2. The dollar amount for which the factoring company or other third party purchased such accounts, including any discount provided below the invoice amount.
(d) Whether the claimant, at the time medical treatment was rendered, had health care coverage and, if so, the identity of such coverage.
(e) Whether the claimant was referred for treatment under a letter of protection and, if so, the identity of the person who made the referral. If the referral is made by the claimant’s attorney, disclosure of the referral is permitted, and evidence of such referral is admissible notwithstanding s. 90.502. Moreover, in such situation, the financial relationship between a law firm and a medical provider, including the number of referrals, frequency, and financial benefit obtained, is relevant to the issue of the bias of a testifying medical provider.
(4) DAMAGES RECOVERABLE FOR MEDICAL TREATMENT OR SERVICE EXPENSES.—The damages that may be recovered by a claimant in a personal injury or wrongful death action for the reasonable and necessary cost or value of medical care rendered may not include any amount in excess of the evidence of medical treatment and services expenses admitted pursuant to subsection (2), and also may not exceed the sum of the following:
(a) Amounts actually paid by or on behalf of the claimant to a health care provider who rendered medical treatment or services;
(b) Amounts necessary to satisfy charges for medical treatment or services that are due and owing but at the time of trial are not yet satisfied; and
(c) Amounts necessary to provide for any reasonable and necessary medical treatment or services the claimant will receive in the future
1. Defense Attorney Angles
* Anchor low with actual paid amounts: The jury won’t necessarily see the billed amounts; (This new law is at its infancy.

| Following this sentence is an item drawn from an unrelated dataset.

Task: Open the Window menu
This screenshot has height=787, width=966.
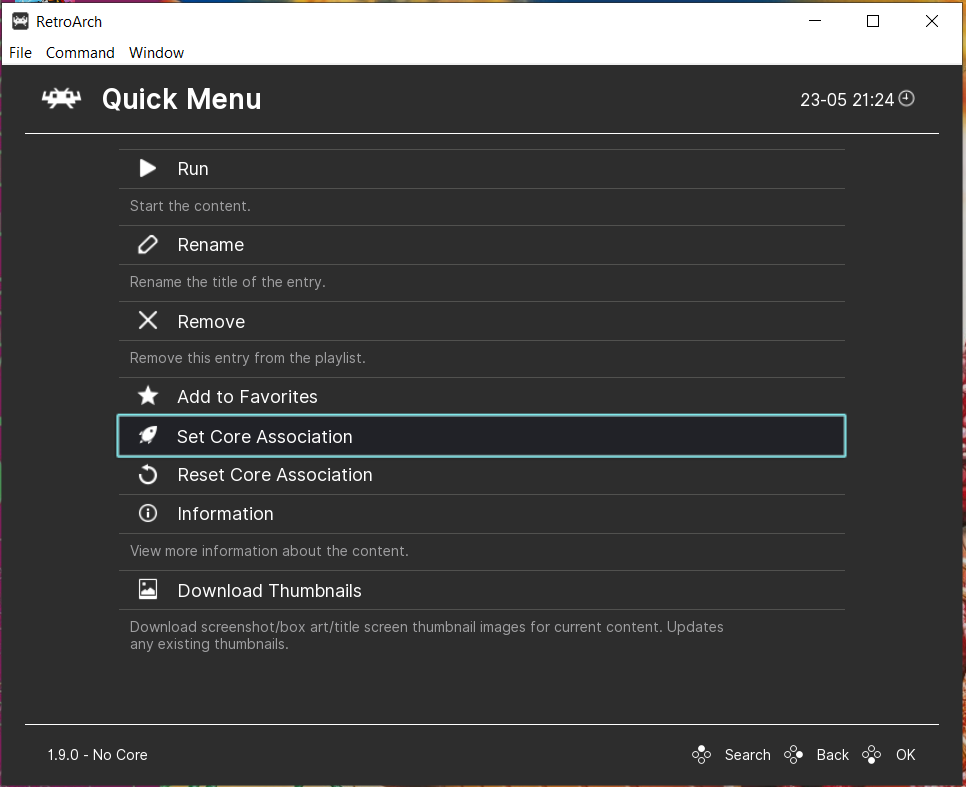Action: [156, 53]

Judges treat it differently.) they’ll only see the amount actually paid or 120% of the current Medicare reimbursement rate. That’s the real exposure to the defense, and it should guide settlement.
* Highlight transparency requirements: The plaintiff’s provider’s letter of protection and factoring agreements will be disclosed. That undermines inflated numbers and may weaken the plaintiff’s (and their attorney’s) credibility, thus strengthening the defense’s positions.

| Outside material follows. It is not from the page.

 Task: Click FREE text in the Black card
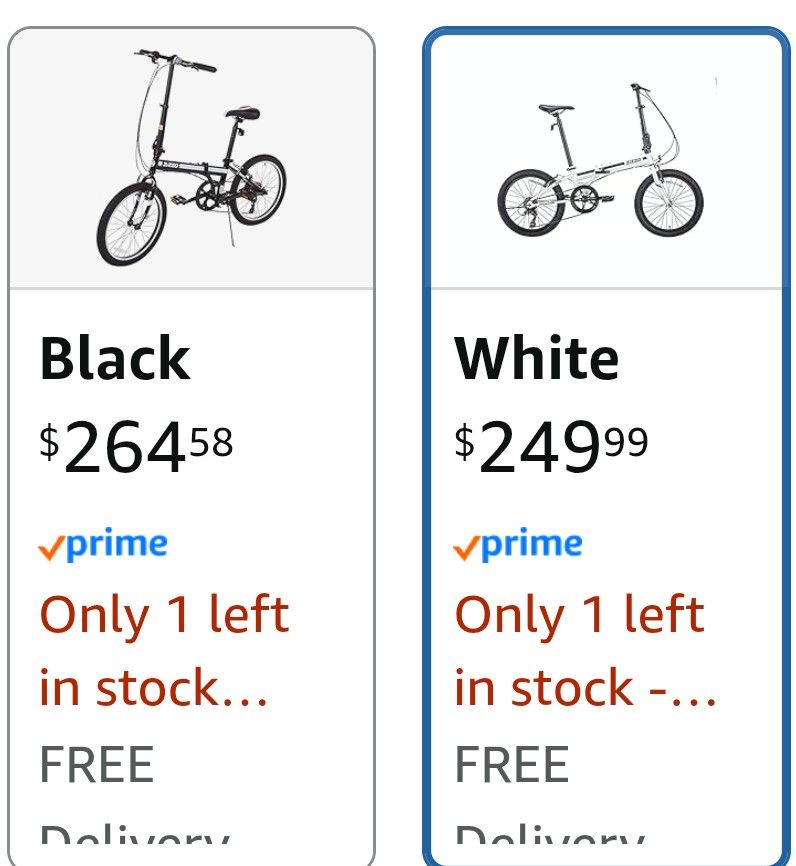[x=97, y=765]
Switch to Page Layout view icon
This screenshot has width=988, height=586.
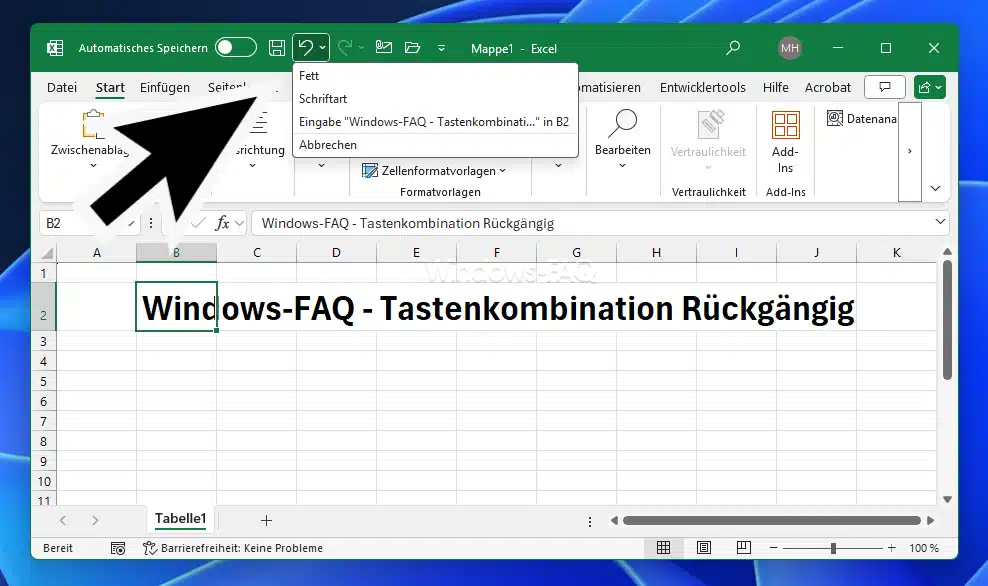[704, 548]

* Risk framing: Fla.Sta. 768.0427 caps what the jury can consider. Mediation might be your best chance to avoid a low verdict and get more now.
2. Plaintiff Attorney Angles
* Future damages emphasis: Even if past bills are limited, future care costs remain significant. The jury can still award for ongoing treatment.
* Settlement certainty: Fla. Sta. 768.0427 creates uncertainty. (This new law is at its infancy. Judges treat it differently.) Mediation lets us lock in a fair number without risking a low jury award.
* Emotional leverage: Regardless of billing rules, the human story of pain and suffering remains compelling; that value is preserved. Indeed, the value may be enhanced as Plaintiff’s counsel can focus in on plaintiff’s pain and suffering more with less dilution, distraction and forays into medical bills.
3. Mediation Conclusion
* Before Fla.Sta. 768.0427: Plaintiffs could leverage inflated medical bills to push settlements higher.
* After Fla. Sta. 768.0427: Defendants have stronger bargaining power, but plaintiffs can still argue future damages and non-economic losses.
* In mediation: The statute becomes the pivotal point; mediators use it to temper expectations and drive compromise. The plaintiff’s human pain and suffering is the real story, the medical bills become secondary. The defense will, of course, try to down play the pain and suffering and argue the economics. Any given jury may go either way and that’s the point of mediation in the first place.